Evidence is an important basis for effectiveness, value, and quality in the provision of post-operative wound care. The use of evidence ensures that the practices and methods that nursing and healthcare practitioners apply in care are valid, fit the needs of patients, and take into consideration the best available, relevant, and up-to-date knowledge to deliver the desired outcomes. Moreover, the combination of best scientific evidence, sensitivity to patient values, and clinical expertise ensure that the care that practitioners deliver meets the needs and desires of patients, thereby ensuring efficient achievement of patient outcomes.

The article by Ding et al. (2017) supports the above-mentioned assessments. The researchers’ goal was to assess surgical nurses’ practices in wound care following surgery, and whether these practices aligned with evidence-based guidelines. This objective considered that surgical site infections are grave post-operative complications with the potential to lead to undesired outcomes for patients. Furthermore, the study utilized a sample of 60 nurses from 4 surgical units. One of the aspects that the research investigated concerned patient education as an important element of effective, evidence-based post-operative wound care. Surgical wound care guidelines and recommendations include patient education as an important aspect of effective wound care following surgery, alongside compliance with aseptic techniques and documentation and assessment practices. Nonetheless, the study found that a clear gap existed between guidelines or recommended practices in wound care and actual or observed care practice (Ding et al., 2017). Besides, it observed that clinical practice has failed to reflect evidence-based recommendations.

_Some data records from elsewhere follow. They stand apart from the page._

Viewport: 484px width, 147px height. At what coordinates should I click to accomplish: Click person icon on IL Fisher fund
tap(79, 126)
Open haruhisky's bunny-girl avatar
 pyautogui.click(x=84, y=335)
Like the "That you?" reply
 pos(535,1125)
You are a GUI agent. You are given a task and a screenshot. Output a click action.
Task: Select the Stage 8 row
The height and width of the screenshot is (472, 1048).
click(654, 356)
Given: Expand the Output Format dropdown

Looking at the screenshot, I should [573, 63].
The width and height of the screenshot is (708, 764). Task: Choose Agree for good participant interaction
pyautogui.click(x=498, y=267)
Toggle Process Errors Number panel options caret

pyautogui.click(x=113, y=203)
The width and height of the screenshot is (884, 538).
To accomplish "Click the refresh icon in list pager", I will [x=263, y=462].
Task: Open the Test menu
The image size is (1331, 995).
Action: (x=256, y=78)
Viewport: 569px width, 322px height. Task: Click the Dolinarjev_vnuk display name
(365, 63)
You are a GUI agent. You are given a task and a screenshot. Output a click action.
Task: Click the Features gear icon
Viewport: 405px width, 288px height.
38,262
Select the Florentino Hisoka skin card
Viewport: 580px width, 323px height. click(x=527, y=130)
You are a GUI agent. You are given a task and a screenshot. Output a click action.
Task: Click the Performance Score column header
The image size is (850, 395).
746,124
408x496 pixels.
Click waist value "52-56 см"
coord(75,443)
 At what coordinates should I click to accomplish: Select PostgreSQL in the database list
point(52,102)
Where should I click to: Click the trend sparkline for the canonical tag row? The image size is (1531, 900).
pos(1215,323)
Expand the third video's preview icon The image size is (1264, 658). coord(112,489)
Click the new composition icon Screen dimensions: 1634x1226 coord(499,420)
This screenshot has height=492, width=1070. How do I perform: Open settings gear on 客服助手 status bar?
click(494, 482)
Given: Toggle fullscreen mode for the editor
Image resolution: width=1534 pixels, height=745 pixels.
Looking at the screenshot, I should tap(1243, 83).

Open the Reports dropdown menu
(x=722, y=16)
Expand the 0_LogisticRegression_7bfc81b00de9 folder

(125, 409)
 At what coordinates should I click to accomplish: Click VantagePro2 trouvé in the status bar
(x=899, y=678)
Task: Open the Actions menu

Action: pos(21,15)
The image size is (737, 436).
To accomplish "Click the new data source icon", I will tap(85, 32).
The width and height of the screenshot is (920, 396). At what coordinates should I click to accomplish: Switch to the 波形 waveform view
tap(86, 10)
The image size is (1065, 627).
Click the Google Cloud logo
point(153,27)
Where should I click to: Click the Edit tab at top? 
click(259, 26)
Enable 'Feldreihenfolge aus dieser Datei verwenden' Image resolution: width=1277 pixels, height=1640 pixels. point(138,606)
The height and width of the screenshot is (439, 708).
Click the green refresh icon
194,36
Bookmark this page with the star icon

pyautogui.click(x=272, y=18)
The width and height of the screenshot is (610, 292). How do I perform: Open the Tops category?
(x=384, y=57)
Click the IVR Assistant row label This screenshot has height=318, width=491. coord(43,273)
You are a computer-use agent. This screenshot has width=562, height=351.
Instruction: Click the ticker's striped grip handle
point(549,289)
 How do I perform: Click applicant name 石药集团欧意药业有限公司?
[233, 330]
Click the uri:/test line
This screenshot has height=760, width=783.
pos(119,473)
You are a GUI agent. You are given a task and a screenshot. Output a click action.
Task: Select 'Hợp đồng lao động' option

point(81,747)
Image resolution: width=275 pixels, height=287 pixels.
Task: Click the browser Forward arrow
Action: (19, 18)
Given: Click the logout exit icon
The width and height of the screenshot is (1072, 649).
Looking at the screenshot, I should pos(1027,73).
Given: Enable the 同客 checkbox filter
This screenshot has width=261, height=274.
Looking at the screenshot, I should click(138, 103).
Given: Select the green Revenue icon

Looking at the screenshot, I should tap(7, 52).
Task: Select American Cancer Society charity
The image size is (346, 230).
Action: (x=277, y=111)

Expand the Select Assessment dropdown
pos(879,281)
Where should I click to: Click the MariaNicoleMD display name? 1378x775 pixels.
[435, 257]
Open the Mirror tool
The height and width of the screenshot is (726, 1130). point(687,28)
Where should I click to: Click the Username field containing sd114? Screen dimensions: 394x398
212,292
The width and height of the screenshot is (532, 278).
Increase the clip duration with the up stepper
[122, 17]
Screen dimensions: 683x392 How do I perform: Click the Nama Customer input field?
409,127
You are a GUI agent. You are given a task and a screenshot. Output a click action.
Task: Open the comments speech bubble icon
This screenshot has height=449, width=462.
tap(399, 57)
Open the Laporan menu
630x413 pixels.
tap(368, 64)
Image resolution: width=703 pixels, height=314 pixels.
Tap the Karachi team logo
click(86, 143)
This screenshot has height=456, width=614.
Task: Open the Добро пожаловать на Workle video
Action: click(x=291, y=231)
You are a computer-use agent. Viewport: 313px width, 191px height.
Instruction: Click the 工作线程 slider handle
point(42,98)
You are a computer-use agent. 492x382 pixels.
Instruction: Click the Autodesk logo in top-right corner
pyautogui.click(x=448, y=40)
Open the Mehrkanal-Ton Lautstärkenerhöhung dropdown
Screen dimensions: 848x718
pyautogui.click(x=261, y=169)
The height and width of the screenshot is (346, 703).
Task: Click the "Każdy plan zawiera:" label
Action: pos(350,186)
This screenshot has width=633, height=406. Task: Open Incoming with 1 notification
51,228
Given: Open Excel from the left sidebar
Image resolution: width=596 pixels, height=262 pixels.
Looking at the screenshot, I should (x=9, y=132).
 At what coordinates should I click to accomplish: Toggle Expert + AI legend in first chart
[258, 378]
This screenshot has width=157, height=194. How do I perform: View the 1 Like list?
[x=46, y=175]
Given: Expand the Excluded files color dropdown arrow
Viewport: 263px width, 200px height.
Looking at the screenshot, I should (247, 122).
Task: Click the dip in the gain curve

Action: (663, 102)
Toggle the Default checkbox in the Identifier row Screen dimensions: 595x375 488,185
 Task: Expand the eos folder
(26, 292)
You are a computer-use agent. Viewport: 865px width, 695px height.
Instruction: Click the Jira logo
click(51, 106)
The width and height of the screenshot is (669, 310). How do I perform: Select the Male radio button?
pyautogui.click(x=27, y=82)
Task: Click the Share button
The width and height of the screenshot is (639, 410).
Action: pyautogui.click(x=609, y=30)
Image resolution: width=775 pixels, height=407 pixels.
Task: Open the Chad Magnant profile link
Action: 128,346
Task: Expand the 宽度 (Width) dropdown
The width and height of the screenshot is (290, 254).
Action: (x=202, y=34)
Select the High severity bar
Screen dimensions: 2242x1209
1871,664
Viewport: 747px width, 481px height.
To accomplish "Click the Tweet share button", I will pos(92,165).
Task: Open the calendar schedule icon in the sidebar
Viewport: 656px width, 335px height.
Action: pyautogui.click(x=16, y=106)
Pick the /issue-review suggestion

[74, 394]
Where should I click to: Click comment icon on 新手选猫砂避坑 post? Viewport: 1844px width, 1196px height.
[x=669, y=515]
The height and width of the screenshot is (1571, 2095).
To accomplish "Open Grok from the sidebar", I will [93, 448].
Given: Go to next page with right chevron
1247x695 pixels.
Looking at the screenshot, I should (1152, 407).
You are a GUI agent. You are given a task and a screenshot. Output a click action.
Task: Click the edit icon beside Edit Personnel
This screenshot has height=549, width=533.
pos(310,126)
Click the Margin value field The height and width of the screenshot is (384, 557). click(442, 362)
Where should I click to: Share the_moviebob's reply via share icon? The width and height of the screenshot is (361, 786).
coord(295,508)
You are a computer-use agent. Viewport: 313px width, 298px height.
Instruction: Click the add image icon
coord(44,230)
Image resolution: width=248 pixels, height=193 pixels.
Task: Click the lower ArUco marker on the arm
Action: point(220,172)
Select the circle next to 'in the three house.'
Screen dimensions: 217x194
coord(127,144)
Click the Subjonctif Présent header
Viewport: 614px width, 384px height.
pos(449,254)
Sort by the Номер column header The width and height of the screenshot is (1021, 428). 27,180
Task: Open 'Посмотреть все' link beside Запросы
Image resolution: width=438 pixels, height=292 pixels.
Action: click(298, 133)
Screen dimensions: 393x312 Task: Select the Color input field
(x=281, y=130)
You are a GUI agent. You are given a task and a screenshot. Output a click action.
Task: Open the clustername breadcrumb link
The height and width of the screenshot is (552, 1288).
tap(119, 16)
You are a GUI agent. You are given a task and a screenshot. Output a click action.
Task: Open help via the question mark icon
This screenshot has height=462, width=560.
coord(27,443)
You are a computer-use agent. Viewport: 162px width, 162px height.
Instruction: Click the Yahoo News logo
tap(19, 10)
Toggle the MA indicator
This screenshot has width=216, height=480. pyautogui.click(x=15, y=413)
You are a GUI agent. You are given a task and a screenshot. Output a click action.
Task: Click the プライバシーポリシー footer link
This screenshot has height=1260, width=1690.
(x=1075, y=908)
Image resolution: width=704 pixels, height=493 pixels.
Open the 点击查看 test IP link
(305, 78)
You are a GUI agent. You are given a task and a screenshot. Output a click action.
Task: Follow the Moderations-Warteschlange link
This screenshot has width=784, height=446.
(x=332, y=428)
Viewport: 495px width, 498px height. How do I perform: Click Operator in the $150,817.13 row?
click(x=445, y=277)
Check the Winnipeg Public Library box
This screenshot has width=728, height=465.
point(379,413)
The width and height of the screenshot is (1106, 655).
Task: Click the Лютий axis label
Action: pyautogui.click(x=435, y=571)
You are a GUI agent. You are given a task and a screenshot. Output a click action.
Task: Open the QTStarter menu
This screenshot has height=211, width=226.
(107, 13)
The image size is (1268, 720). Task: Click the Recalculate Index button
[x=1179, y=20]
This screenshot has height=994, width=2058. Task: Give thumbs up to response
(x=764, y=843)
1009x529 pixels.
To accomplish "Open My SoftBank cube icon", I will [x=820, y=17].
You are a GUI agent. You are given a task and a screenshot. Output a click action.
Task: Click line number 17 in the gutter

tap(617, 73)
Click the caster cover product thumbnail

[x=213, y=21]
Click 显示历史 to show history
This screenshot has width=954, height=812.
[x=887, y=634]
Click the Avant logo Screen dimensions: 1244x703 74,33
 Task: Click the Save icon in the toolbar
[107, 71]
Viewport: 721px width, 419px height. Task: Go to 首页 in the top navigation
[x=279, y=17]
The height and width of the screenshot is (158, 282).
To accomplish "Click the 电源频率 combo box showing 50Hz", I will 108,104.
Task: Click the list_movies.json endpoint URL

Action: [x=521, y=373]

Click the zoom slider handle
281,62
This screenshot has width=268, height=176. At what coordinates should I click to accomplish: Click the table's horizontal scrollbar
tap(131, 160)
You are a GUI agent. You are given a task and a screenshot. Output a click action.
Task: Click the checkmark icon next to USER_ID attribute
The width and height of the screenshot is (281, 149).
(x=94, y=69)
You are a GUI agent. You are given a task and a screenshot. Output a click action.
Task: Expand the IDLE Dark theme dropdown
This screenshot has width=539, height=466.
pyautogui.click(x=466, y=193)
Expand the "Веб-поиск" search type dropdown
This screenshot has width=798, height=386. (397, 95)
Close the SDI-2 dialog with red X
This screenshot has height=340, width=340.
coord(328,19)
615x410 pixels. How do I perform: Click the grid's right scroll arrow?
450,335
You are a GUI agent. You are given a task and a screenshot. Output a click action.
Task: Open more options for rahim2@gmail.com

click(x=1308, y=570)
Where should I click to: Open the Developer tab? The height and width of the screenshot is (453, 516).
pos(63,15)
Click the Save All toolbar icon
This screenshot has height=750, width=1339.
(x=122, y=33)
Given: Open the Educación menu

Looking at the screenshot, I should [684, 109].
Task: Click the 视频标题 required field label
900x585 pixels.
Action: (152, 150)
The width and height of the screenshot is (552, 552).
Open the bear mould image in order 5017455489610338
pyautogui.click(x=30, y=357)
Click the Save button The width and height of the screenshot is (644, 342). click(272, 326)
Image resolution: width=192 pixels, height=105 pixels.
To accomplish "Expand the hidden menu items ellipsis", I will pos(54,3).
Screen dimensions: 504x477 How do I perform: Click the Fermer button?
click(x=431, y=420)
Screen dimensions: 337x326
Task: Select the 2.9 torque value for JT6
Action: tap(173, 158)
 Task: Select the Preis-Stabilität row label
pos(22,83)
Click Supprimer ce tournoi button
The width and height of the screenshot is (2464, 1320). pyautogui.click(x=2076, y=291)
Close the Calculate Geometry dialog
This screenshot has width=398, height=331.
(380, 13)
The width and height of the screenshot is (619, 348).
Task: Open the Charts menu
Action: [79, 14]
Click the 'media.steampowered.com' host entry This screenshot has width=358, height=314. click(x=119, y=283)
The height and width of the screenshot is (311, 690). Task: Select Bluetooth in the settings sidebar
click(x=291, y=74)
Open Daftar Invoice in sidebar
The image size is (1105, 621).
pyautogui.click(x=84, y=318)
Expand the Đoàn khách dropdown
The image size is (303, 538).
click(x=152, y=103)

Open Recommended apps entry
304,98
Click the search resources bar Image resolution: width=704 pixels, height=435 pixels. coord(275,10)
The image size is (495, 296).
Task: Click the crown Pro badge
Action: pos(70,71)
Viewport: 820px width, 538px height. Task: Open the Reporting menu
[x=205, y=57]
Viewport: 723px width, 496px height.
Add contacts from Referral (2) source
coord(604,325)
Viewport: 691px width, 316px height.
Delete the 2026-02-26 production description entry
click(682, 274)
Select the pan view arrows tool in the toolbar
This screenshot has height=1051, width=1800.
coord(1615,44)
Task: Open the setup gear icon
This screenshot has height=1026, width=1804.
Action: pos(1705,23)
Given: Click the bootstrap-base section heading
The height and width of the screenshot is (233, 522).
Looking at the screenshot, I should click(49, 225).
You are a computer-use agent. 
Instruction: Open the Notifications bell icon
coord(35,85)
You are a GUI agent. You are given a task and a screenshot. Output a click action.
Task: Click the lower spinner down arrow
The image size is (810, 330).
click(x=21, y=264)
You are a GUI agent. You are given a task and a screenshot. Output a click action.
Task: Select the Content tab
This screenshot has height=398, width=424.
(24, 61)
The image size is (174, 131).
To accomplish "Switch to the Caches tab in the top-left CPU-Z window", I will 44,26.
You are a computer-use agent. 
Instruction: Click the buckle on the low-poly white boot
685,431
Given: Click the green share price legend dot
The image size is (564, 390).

The element of patient education obligates nurses to offer advice and information to caregivers and patients across all stages of care, focusing on the risks of development of surgical site infections and ways to reduce and manage them effectively. The education and assessment outcomes ought to be appropriate to patients’ ages and cognitive statuses. Ding et al. (2017) observe that patient education has a critical role in risk management to prevent surgical site infections and improvements in the effectiveness of wound care and management. The study indicated that the education of patients was not available for most post-surgical patients (Ding et al., 2017). Consistent, age-appropriate, and effective education of patients can reduce the incidence of surgical site infections, and hence related morbidity, mortality, and hospital costs. Ding et al. (2017) conclude that the results from the study illustrated the need for development and implementation of strategies to enable nursing practitioners to incorporate evidence-based wound care recommendations and guidelines into clinical practice.

The theory is essential as a way of developing knowledge that is relevant to the improvement of patient care. Nursing theory serves to structure ideas and project a purposeful and systematic view of a phenomenon to enable nurses to apply its concepts effectively in care for patients. In relation to the problem of post-operative readmissions with wound infections, the nursing theory would support evidence-based research through the promotion of ideals relating to the phenomenon. Particularly, Dorothea Orem’s Self-care Deficit Theory is applicable in research into this context for its characterization of self-care as the initiation and execution of behaviors, activities, and choices that can preserve the life, wellbeing, and health of patients. In this case, patient care empowers post-operative wound patients to adopt behaviors that can facilitate rapid healing, prevent complications, and produce the best aesthetic and functional results.

 

References

Ding, S., Lin, F., Marshall, A., & Gillespie, B. (2017). Nurses’ practice in preventing postoperative wound infections: an observational study. Journal of Wound Care 26(1): 28-37.